WORK TO DO:
Identify every line below that contains the string "menu", treating uppercase and lowercase as different, and copy each of those lines in full.

Data on finding visible targets
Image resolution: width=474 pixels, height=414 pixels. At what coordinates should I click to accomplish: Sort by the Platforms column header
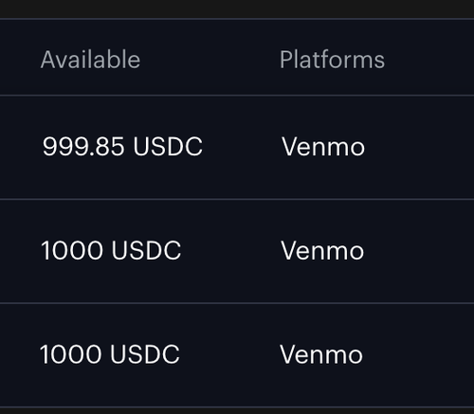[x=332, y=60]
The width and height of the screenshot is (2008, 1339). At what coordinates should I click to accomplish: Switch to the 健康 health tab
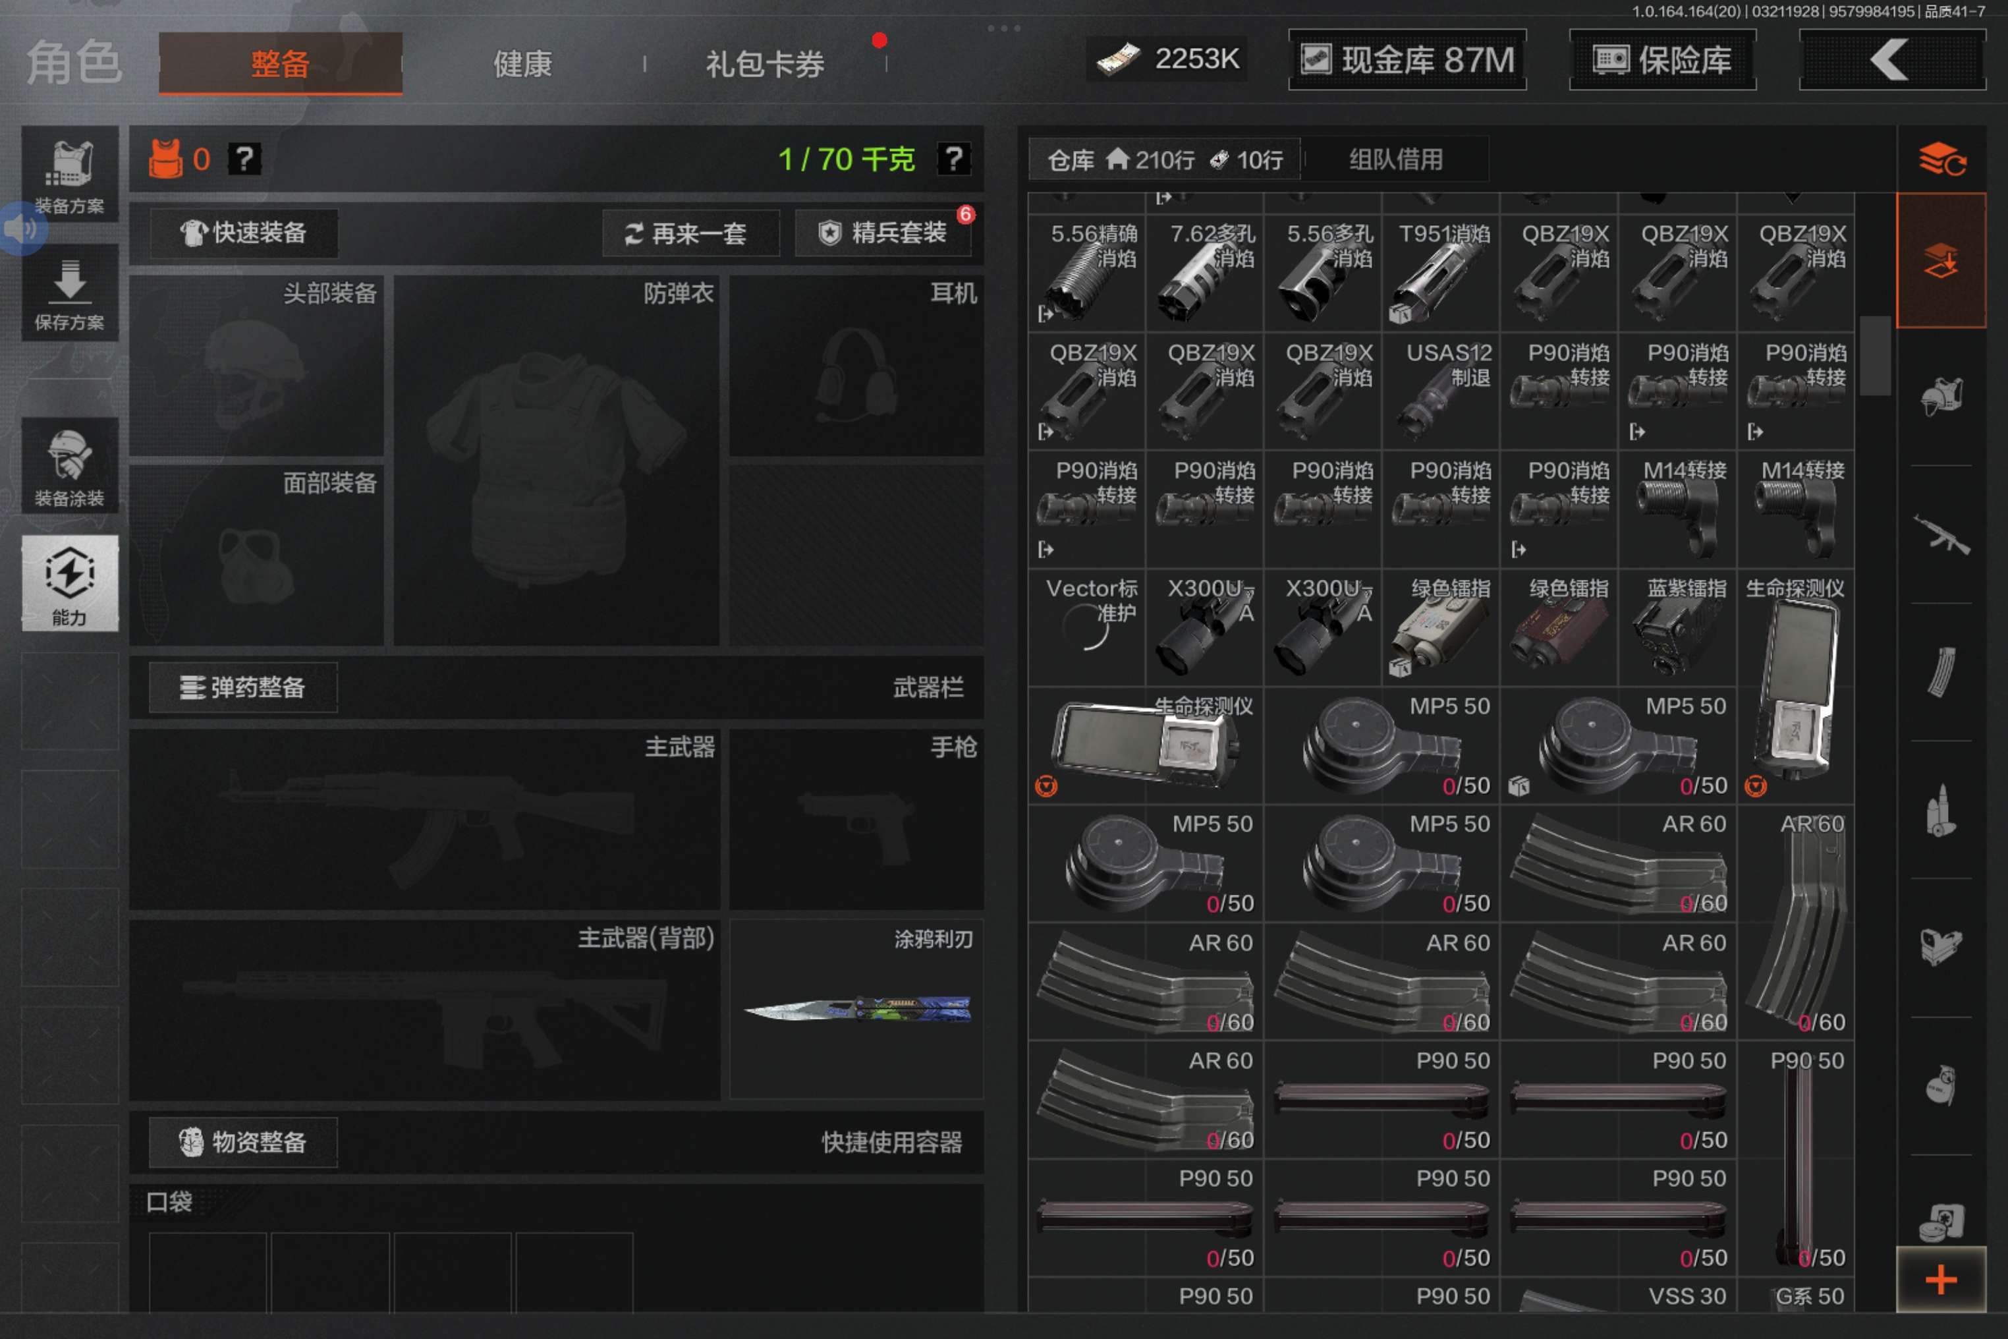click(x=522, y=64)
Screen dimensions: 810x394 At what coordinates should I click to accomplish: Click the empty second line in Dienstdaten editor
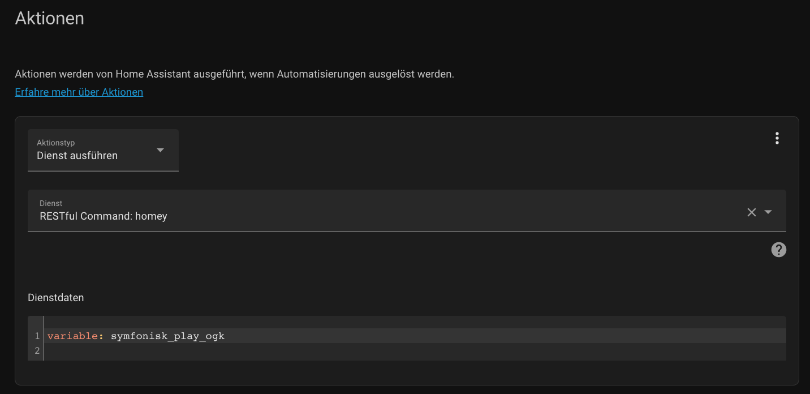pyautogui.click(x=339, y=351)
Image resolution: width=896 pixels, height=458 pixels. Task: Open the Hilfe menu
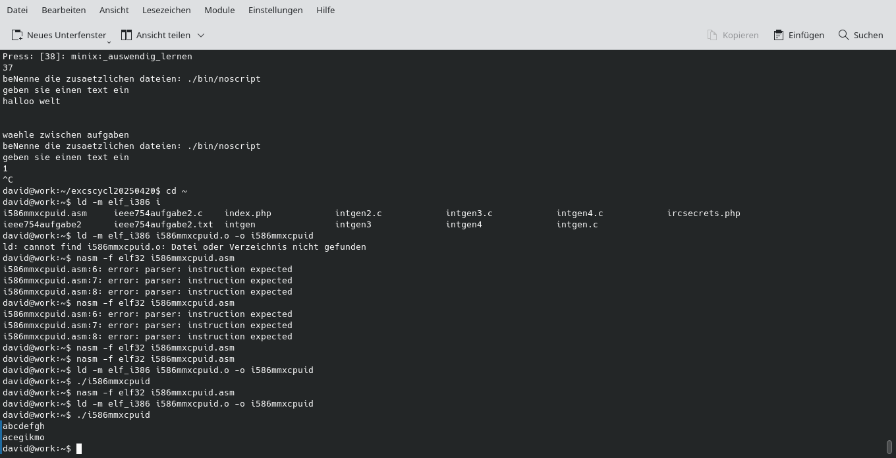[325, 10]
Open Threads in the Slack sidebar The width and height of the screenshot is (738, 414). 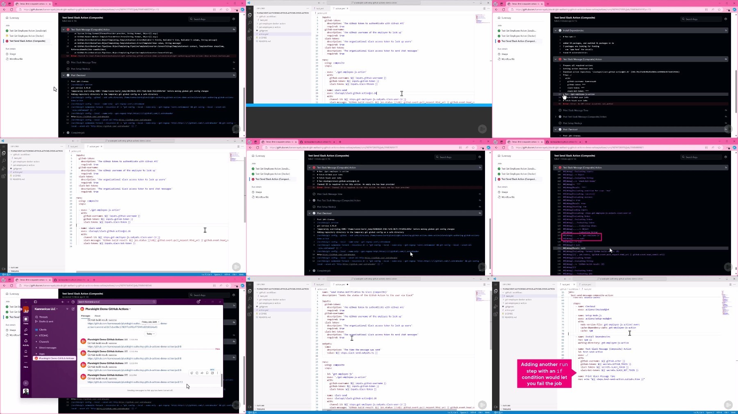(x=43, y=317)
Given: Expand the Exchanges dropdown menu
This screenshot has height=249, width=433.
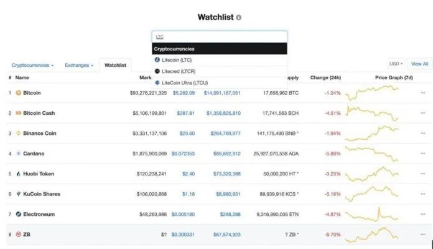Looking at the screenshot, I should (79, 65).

FINAL RESULT:
Image resolution: width=896 pixels, height=458 pixels. Task: Open the Hilfe menu
Given: Expand the Exchanges dropdown menu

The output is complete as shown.